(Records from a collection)
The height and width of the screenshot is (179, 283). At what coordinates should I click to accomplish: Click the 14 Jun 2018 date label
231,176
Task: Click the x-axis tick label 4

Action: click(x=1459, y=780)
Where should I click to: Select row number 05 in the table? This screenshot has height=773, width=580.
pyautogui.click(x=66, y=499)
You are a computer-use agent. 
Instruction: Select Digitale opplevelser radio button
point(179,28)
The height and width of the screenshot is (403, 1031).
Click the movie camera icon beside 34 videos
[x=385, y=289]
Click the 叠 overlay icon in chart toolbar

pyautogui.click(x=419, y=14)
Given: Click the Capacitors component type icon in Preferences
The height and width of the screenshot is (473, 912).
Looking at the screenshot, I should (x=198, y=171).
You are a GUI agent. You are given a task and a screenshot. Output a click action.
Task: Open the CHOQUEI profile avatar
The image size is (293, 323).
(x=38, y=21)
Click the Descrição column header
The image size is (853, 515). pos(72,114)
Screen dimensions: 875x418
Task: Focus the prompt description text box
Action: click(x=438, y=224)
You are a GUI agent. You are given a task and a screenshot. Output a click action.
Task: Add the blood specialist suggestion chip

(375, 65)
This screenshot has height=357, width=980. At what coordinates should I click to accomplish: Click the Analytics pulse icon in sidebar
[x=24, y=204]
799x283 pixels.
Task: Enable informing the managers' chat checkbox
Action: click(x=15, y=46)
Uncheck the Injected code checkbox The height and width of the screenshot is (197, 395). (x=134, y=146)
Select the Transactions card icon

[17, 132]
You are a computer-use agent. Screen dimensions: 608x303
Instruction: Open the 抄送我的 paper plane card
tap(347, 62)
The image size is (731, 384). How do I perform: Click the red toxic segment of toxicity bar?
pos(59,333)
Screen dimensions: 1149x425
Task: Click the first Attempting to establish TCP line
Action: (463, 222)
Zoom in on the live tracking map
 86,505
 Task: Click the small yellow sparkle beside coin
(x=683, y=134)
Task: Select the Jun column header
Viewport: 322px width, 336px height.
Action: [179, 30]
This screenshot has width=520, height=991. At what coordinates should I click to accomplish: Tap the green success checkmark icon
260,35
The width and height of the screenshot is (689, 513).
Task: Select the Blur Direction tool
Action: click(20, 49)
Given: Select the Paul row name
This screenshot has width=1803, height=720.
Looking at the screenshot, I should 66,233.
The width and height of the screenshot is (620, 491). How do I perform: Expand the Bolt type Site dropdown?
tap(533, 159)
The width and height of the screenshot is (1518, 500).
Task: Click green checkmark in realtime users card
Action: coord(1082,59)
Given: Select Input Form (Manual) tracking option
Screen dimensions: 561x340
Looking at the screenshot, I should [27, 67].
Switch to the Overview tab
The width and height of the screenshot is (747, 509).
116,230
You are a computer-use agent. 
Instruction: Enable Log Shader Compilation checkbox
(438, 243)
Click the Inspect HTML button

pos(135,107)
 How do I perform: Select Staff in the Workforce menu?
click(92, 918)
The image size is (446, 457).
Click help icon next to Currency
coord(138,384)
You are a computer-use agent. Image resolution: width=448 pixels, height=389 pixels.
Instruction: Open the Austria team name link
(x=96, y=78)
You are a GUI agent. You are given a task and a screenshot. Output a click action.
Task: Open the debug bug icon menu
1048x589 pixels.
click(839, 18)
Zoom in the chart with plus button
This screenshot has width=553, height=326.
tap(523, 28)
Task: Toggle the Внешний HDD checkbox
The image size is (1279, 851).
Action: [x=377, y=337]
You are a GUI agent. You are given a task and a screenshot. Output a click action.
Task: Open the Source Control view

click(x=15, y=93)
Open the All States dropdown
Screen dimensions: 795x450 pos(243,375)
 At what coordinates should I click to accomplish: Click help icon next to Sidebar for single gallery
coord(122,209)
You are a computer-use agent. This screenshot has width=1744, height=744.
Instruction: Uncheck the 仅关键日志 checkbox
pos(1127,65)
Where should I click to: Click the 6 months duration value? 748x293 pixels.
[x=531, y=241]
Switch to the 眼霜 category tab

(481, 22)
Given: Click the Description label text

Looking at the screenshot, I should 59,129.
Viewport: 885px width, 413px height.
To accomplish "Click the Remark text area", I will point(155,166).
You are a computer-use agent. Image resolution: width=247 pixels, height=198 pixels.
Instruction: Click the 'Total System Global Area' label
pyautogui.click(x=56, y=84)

Requirement:
Write out every one of the items above again, character for character, with nothing changed.

Full response:
The height and width of the screenshot is (179, 283). At what coordinates should I click to accomplish: Click the 14 Jun 2018 date label
231,176
Task: Click the x-axis tick label 4

Action: click(x=1459, y=780)
Where should I click to: Select row number 05 in the table? This screenshot has height=773, width=580.
pyautogui.click(x=66, y=499)
You are a computer-use agent. 
Instruction: Select Digitale opplevelser radio button
point(179,28)
The height and width of the screenshot is (403, 1031).
Click the movie camera icon beside 34 videos
[x=385, y=289]
Click the 叠 overlay icon in chart toolbar

pyautogui.click(x=419, y=14)
Given: Click the Capacitors component type icon in Preferences
The height and width of the screenshot is (473, 912).
Looking at the screenshot, I should (x=198, y=171).
You are a GUI agent. You are given a task and a screenshot. Output a click action.
Task: Open the CHOQUEI profile avatar
The image size is (293, 323).
(x=38, y=21)
Click the Descrição column header
The image size is (853, 515). pos(72,114)
Screen dimensions: 875x418
Task: Focus the prompt description text box
Action: click(x=438, y=224)
You are a GUI agent. You are given a task and a screenshot. Output a click action.
Task: Add the blood specialist suggestion chip

(375, 65)
This screenshot has height=357, width=980. At what coordinates should I click to accomplish: Click the Analytics pulse icon in sidebar
[x=24, y=204]
799x283 pixels.
Task: Enable informing the managers' chat checkbox
Action: click(x=15, y=46)
Uncheck the Injected code checkbox The height and width of the screenshot is (197, 395). (x=134, y=146)
Select the Transactions card icon

[17, 132]
You are a computer-use agent. Screen dimensions: 608x303
Instruction: Open the 抄送我的 paper plane card
tap(347, 62)
The image size is (731, 384). How do I perform: Click the red toxic segment of toxicity bar?
pos(59,333)
Screen dimensions: 1149x425
Task: Click the first Attempting to establish TCP line
Action: (463, 222)
Zoom in on the live tracking map
 86,505
 Task: Click the small yellow sparkle beside coin
(x=683, y=134)
Task: Select the Jun column header
Viewport: 322px width, 336px height.
Action: [179, 30]
This screenshot has width=520, height=991. At what coordinates should I click to accomplish: Tap the green success checkmark icon
260,35
The width and height of the screenshot is (689, 513).
Task: Select the Blur Direction tool
Action: click(20, 49)
Given: Select the Paul row name
This screenshot has width=1803, height=720.
Looking at the screenshot, I should 66,233.
The width and height of the screenshot is (620, 491). How do I perform: Expand the Bolt type Site dropdown?
tap(533, 159)
The width and height of the screenshot is (1518, 500).
Task: Click green checkmark in realtime users card
Action: coord(1082,59)
Given: Select Input Form (Manual) tracking option
Screen dimensions: 561x340
Looking at the screenshot, I should [27, 67].
Switch to the Overview tab
The width and height of the screenshot is (747, 509).
116,230
You are a computer-use agent. 
Instruction: Enable Log Shader Compilation checkbox
(438, 243)
Click the Inspect HTML button

pos(135,107)
 How do I perform: Select Staff in the Workforce menu?
click(92, 918)
The image size is (446, 457).
Click help icon next to Currency
coord(138,384)
You are a computer-use agent. Image resolution: width=448 pixels, height=389 pixels.
Instruction: Open the Austria team name link
(x=96, y=78)
You are a GUI agent. You are given a task and a screenshot. Output a click action.
Task: Open the debug bug icon menu
1048x589 pixels.
click(839, 18)
Zoom in the chart with plus button
This screenshot has width=553, height=326.
tap(523, 28)
Task: Toggle the Внешний HDD checkbox
The image size is (1279, 851).
Action: [x=377, y=337]
You are a GUI agent. You are given a task and a screenshot. Output a click action.
Task: Open the Source Control view

click(x=15, y=93)
Open the All States dropdown
Screen dimensions: 795x450 pos(243,375)
 At what coordinates should I click to accomplish: Click help icon next to Sidebar for single gallery
coord(122,209)
You are a computer-use agent. This screenshot has width=1744, height=744.
Instruction: Uncheck the 仅关键日志 checkbox
pos(1127,65)
Where should I click to: Click the 6 months duration value? 748x293 pixels.
[x=531, y=241]
Switch to the 眼霜 category tab

(481, 22)
Given: Click the Description label text

Looking at the screenshot, I should 59,129.
Viewport: 885px width, 413px height.
To accomplish "Click the Remark text area", I will point(155,166).
You are a computer-use agent. Image resolution: width=247 pixels, height=198 pixels.
Instruction: Click the 'Total System Global Area' label
pyautogui.click(x=56, y=84)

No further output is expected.